Ridiculous? Yes, but entirely necessary. Also, shredded tires make better concrete, and pipeline pushed to breaking point.

Shredded Tires Make Great Concrete

Engineers from the University of British Columbia are using recycled tires to create stronger concrete. The new concrete could be used to prevent cracking in everything from buildings to bridges, and it will also help further reduces the number of tires that make it into landfills.

Of the 290 million tires thrown out each year just in the U.S., more than 80 percent are reused and recycled in some way. Still, that leaves about 57 million or so tires to do many other things with, like make a new concrete.

The new concrete is a mix of cement, sand and water and .35 percent tire fibers. Now, recycled-rubber roads are not new, some asphalt roads in the U.S. have rubber crumbs from shredded tires.

Most of you will be familiar with the crumbs that replaced pea gravel on playgrounds, and cover sweaty diving athletes on athletic fields. You can even find them in mulch.

This new process uses the tire fiber, not the crumbs. Every tire, when it’s recycled, can produce 1 kg of fiber. In initial tests, the concrete has reduced cracks by more than 90 percent.

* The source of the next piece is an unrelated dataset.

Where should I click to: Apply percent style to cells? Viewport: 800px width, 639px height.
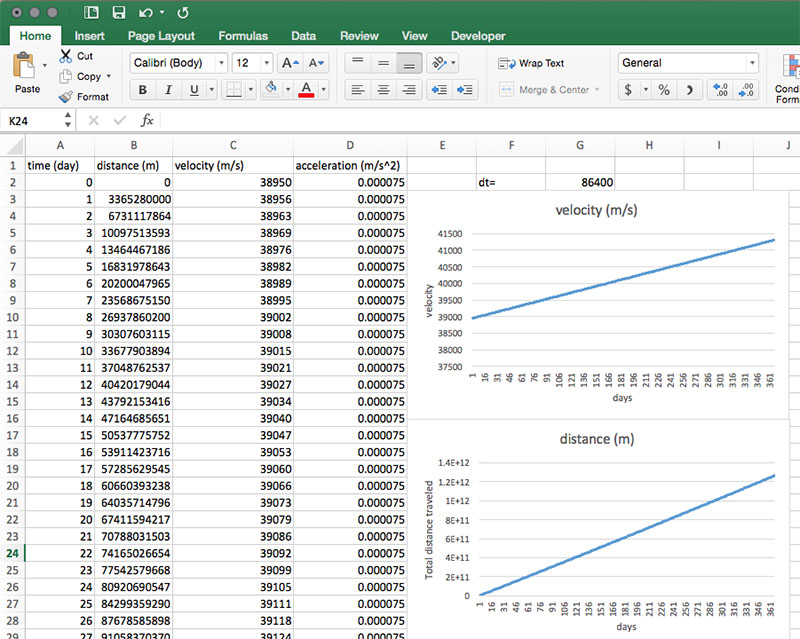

The concrete industry produces six billion cubic feet of concrete each year and the world throws away about three billion tires. If their tests check out, we could soon see concrete that is more resistant to loading, more durable, and helps keep tires out of landfills.

Facial Recognition for Pet Doors

A new DIY project was posted to Hackster by Windows. It's a Windows 10 IoT Core doggy door with pet recognition. The door includes a webcam, MinnowBoard Max (but you can use a Raspberry Pi), passive IR sensors, servo motors and open CV, or open source computer vision.

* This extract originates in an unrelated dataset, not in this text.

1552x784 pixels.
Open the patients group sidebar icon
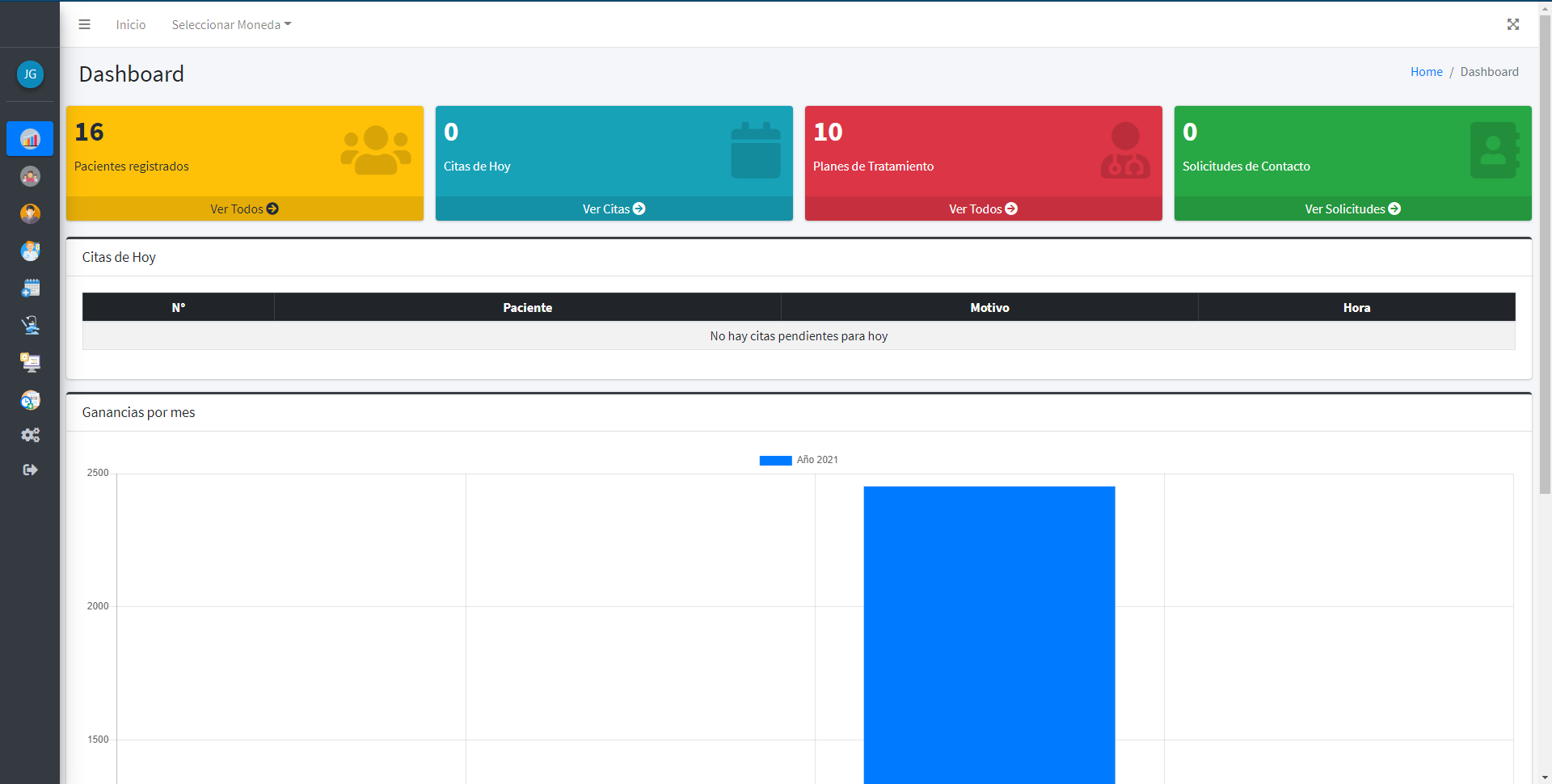point(30,176)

When the pet walks up to the door, it triggers the motion sensor which turns on the webcam and captures a few pictures of the animal and runs it through a classifier. So it knows which animal it is, and whether or not it belongs on the other side of that door.

You can even set up a user interface that lets you see what else has tried using the door, and if you're the micromanaging type, you can see just how frequently your animals come and go. You can even set it up to send you text-messages with photos of blocked animals with an option to override the system with a reply text.

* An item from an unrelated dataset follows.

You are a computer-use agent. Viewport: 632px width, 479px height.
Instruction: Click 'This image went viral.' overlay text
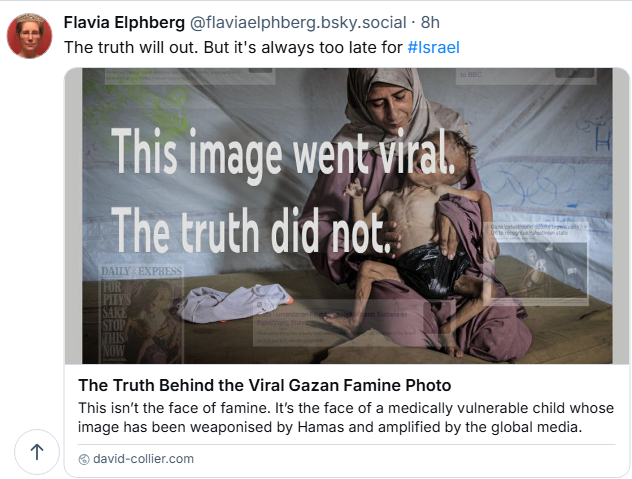(x=282, y=157)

Pipeline Pushed to Breaking Point

Last week, researchers headed to the Cornell Geotechnical Lifelines Large-Scale Testing Facility to test advanced infrastructure sensors. Developed by UC-Berkeley and the University of Cambridge, the sensors are designed to measure strain, temperature, movement and leakage. For the test, they installed the sensors along a 40-foot section of a new type of earthquake-proof pipeline designed by IPEX, and then they buried it with 80 tons of soil.

Engineers watched as the pipe experienced a simulated fault rupture while buried inside a hydraulically powered "split basin" that they filled with the soil. While testing the sensors, they also wanted to test the pipe for earthquake fault-rupture performance.

The test was the first time that the sensors had been used to monitor buried infrastructure, and gave an unprecedented look at the pipe's ability to elongate and bend while being subject to ground failure. The sensors drew interest from the municipal engineers in attendance, who need new ways to monitor underground infrastructure.

IPEX’s pipeline itself is innovative. The company uses a molecularly-oriented polyvinylchloride material that is engineered to stretch, bend and compress as it withstands extreme ground deformation.

In a separate four-joint bending test, attendees had a chance to see the pipe's ability to bend, and it is a suspenseful, if not impressive, 26 seconds.

Next, the research team will dig out the pipeline and analyze the data collected by the sensors.

This is Engineering By Design with David Mantey.